If the disease has already been diagnosed, information exists in the genes CYBA, ACE, GPXI. Polymorphisms in these genes may indicate an increased risk of complications of diabetes.
People with polymorphisms (non-standard option) in the above genes are most prone to complications and should carefully monitor their blood sugar.
Attention to your health and the implementation of “genetic prevention” measures will help to avoid this disease or minimize its devastating consequences.
Genes that indirectly affect the development of diabetes
In the human body there are many genes in which polymorphisms may not directly affect the development of diabetes, but indirectly increase the likelihood of developing this disease. How it works? We give a simple example. The implementation of diabetes is greatly influenced by human nutrition throughout life. Each product containing carbohydrates has a specific glycemic index. This is an indicator that reflects the rate of conversion of an organism-split product to glucose. The faster the product breaks down and converts to glucose, the higher its glycemic index.

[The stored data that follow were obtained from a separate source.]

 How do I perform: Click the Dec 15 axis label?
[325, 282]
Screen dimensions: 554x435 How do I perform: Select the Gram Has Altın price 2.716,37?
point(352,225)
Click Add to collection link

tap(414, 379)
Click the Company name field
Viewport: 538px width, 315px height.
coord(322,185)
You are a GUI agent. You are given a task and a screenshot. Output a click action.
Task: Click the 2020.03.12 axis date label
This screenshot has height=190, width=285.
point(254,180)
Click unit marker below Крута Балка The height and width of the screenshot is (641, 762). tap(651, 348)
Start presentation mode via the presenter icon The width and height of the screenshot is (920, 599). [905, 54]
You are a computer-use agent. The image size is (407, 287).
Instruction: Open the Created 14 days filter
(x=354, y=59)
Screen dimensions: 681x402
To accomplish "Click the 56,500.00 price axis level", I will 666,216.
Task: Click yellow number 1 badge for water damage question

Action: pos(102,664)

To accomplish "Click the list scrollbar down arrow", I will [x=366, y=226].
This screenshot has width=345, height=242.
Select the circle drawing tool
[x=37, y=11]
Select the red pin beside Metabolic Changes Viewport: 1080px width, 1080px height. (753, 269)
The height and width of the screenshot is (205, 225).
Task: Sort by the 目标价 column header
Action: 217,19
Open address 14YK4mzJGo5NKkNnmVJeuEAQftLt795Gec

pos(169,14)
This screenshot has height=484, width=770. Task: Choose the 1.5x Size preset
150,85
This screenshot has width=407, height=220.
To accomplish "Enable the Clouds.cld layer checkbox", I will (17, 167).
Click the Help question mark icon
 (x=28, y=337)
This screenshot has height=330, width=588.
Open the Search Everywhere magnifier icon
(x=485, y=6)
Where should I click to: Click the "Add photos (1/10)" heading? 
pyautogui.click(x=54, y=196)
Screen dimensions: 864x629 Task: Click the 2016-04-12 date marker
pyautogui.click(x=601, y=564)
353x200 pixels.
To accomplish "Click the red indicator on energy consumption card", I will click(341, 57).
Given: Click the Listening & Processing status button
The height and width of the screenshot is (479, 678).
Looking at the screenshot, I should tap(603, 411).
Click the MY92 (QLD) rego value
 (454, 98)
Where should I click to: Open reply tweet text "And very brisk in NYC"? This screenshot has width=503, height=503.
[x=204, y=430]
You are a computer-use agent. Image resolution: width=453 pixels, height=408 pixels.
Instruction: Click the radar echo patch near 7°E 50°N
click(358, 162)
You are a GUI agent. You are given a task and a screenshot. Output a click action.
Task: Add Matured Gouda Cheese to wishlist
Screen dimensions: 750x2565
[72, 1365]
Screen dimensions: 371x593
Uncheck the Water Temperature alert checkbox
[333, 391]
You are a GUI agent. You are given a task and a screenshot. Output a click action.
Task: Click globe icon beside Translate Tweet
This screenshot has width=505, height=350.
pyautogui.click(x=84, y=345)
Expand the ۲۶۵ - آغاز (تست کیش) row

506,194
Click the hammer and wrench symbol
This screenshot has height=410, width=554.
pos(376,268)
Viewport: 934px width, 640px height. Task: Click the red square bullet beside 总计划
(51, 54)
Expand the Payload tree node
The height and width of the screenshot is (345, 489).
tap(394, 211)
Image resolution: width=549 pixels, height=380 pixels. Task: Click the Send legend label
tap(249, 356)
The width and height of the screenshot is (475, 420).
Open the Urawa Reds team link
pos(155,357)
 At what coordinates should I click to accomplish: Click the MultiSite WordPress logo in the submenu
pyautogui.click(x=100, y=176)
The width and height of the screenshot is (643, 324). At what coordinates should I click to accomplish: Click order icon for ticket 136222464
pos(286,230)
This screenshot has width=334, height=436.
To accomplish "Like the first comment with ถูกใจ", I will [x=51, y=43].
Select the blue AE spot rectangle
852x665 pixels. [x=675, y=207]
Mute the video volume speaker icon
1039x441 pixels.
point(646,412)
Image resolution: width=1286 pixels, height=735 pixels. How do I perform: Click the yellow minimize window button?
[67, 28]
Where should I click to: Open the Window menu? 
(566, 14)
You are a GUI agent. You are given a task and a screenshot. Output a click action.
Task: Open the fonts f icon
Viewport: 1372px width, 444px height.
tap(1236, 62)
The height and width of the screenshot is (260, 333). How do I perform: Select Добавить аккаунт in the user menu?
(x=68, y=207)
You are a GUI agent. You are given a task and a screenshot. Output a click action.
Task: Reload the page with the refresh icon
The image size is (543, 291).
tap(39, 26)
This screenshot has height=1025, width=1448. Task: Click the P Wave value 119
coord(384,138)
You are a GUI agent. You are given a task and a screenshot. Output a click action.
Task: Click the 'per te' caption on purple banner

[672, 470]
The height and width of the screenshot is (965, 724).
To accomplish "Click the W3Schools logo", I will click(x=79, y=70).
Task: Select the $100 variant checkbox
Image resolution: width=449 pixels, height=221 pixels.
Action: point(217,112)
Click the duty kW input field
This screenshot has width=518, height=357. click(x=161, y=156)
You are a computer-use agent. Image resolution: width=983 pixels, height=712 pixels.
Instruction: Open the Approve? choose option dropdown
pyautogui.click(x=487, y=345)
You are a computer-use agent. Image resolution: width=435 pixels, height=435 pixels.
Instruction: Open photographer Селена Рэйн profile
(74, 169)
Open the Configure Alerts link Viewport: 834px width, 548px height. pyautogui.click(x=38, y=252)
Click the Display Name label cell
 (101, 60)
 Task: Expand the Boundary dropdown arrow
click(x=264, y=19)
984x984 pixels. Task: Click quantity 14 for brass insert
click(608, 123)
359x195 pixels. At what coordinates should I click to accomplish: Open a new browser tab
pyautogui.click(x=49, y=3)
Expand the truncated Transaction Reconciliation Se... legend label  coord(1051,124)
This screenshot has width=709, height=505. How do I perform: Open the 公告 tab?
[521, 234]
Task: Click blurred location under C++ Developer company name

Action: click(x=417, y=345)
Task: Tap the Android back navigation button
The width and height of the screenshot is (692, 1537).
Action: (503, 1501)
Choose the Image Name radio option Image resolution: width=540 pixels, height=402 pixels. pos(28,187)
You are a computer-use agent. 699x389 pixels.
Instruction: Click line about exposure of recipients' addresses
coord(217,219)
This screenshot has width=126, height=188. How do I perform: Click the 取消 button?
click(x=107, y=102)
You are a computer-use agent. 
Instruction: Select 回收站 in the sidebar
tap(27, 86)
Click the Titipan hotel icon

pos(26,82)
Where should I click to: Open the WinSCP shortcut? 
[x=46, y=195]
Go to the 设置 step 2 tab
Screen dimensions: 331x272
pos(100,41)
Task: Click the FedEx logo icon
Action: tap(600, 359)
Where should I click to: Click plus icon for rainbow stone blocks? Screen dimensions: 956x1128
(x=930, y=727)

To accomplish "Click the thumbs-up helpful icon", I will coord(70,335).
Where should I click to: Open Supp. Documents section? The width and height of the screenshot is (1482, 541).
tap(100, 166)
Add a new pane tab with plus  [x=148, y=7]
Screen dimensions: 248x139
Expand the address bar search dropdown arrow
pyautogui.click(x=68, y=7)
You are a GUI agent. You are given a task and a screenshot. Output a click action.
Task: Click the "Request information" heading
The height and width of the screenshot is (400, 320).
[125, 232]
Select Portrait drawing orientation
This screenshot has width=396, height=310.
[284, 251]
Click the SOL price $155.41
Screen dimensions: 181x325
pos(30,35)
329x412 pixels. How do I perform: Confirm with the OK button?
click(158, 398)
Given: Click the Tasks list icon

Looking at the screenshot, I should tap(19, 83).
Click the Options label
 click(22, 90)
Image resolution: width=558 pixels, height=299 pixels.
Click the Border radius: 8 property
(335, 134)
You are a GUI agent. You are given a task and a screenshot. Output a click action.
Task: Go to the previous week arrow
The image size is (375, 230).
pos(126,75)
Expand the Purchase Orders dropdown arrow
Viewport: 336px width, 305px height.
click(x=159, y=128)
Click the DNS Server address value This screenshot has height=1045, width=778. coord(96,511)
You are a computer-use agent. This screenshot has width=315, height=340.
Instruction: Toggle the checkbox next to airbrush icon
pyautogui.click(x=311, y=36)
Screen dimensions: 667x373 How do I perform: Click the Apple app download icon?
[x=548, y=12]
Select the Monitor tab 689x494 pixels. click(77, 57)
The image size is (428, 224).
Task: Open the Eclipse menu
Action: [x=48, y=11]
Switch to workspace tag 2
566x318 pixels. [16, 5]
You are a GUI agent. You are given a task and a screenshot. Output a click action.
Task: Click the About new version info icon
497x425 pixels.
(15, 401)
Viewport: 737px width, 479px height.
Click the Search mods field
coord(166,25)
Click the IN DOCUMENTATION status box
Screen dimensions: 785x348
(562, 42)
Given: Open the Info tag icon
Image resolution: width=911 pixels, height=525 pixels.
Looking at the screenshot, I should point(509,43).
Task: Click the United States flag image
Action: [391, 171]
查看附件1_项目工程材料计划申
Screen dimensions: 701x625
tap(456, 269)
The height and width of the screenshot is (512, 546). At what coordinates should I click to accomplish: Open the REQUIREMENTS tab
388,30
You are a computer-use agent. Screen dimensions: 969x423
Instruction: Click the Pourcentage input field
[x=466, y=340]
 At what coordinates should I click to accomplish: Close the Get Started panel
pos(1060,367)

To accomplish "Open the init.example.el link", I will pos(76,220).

People with diabetes or with a genetic predisposition to it should not eat foods with a high glycemic index, as this causes a sharp jump in blood sugar. Carriers of polymorphism in the FTO gene have an increased tendency to overeat and an inability to control appetite – such a person will most likely eat foods with a high glycemic index. In this case, diabetes mellitus of the second type can develop without a direct genetic predisposition.
By the way, a high glycemic index is not the same as high-calorie and junk food. For example, not only chocolate and pies have a high glycemic index, but also apricots, dates, blueberries, boiled carrots. Now there is a lot of information in free access that reveals the glycemic indices of most known food products in detail, so everyone can begin to control their diet.
It is worth noting that obesity and type 2 diabetes are very closely related. Often hypertension also joins them. Obesity significantly increases the chance of developing diabetes, as well as hypertension. Therefore, having direct or indirect predispositions to diabetes, it is necessary to control weight, as well as carbohydrate intake, maintaining a balance of all other necessary substances (proteins, healthy fats), not forgetting about clean water. It would seem banal recommendations, but already they can help reduce the risk that a person will face diabetes.
Genetics Can Be Bypassed
Genes are the foundation of a house that a person has to build. And on the same foundation, you can build different houses: stable or falling apart. A great influence on the development of diabetes, like many other pathologies, is exerted by a person’s lifestyle, nutrition and his psycho-emotional attitude to his own health and condition.
Even if a particular person has, for example, a genetic predisposition to insulin resistance, a slowed metabolism of carbohydrates, an increased risk of obesity and cardiovascular disease, but at the same time, he eats properly, plays sports, has no bad habits and constantly monitors blood sugar , the level of the hormone insulin and other indicators, then he has every chance to avoid diabetes and live a long active life.
Type 2 diabetes represents a great danger to mankind to a greater extent due to low awareness of this disease, its predisposition to it and its consequences. In this case, early diagnosis and analysis of predisposition to pathology plays a very important role in saving the patient. The sooner a person learns about his genetic risks, the higher his chance to avoid the onset of diabetes and related pathologies.